**本文抜粋:**
####

危機感を深めているところに、一筋の光明が差し込んできた。ドイツ政府が、この状況下でパフォーマンスの場を奪われた芸術家たちへの大規模支援に乗り出したのである。
ドイツには、約300万人のフリーランサーや個人事業主スタイルで働く人々がいる。最近はやりの言い方でいえば、ギグワーカーたちである。そして、何とその半数近くがアートの世界で働いているのだという。様々なイベントの中止によって、彼らが被った損害は12.5億ユーロに上ると報じられている。その彼らを含むギグワーカー支援のために、ドイツ政府は総額500億ユーロを用意した。
政策を発表するにあたって、モニカ・グリュッタース独文化相は、「クリエイティブな人々のクリエイティブな勇気は危機を克服するために役に立つ。……アーティストは……生命維持に必要なのだ」と言った。

####

**収集データ:**
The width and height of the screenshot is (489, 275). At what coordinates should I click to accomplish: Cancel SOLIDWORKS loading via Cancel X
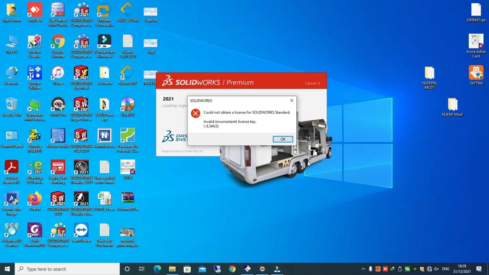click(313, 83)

####

**取り組む課題:**
**A.** 芸術家支援を扱った本文抜粋の一文「ドイツ政府が、この状況下でパフォーマンスの場を奪われた芸術家たちへの大規模支援に乗り出したのである。」を英語に訳してください。
**B.** ドイツ政府の芸術家支援をめぐる本文抜粋の続きを、最後の一文の後から書いてください。

**解答一覧:**
**A.** The German government has launched large-scale support for the artists who, under these circumstances, have been deprived of places to perform.

**B.**
アートは人類の生命維持装置。この認識は素晴らしい。実にその通りだ。心も干からびていきそうな今、我々の精神は、芸術がもたらす潤いを必要としている。芸術の輝きに照らされることを求めている。たとえ、今はその姿を目の当たりに出来なくとも、芸術の光が消えることは避けなくてはならない。
この忌まわしい日々が去った後、我々が人間らしく生きていくためには、芸術の支えが不可欠だ。その時に、生命維持装置が壊れていたのでは、悲惨過ぎる。だが、今の日本国政府にこれをいっても全く意味が解らないだろう。これがまた悲惨だ。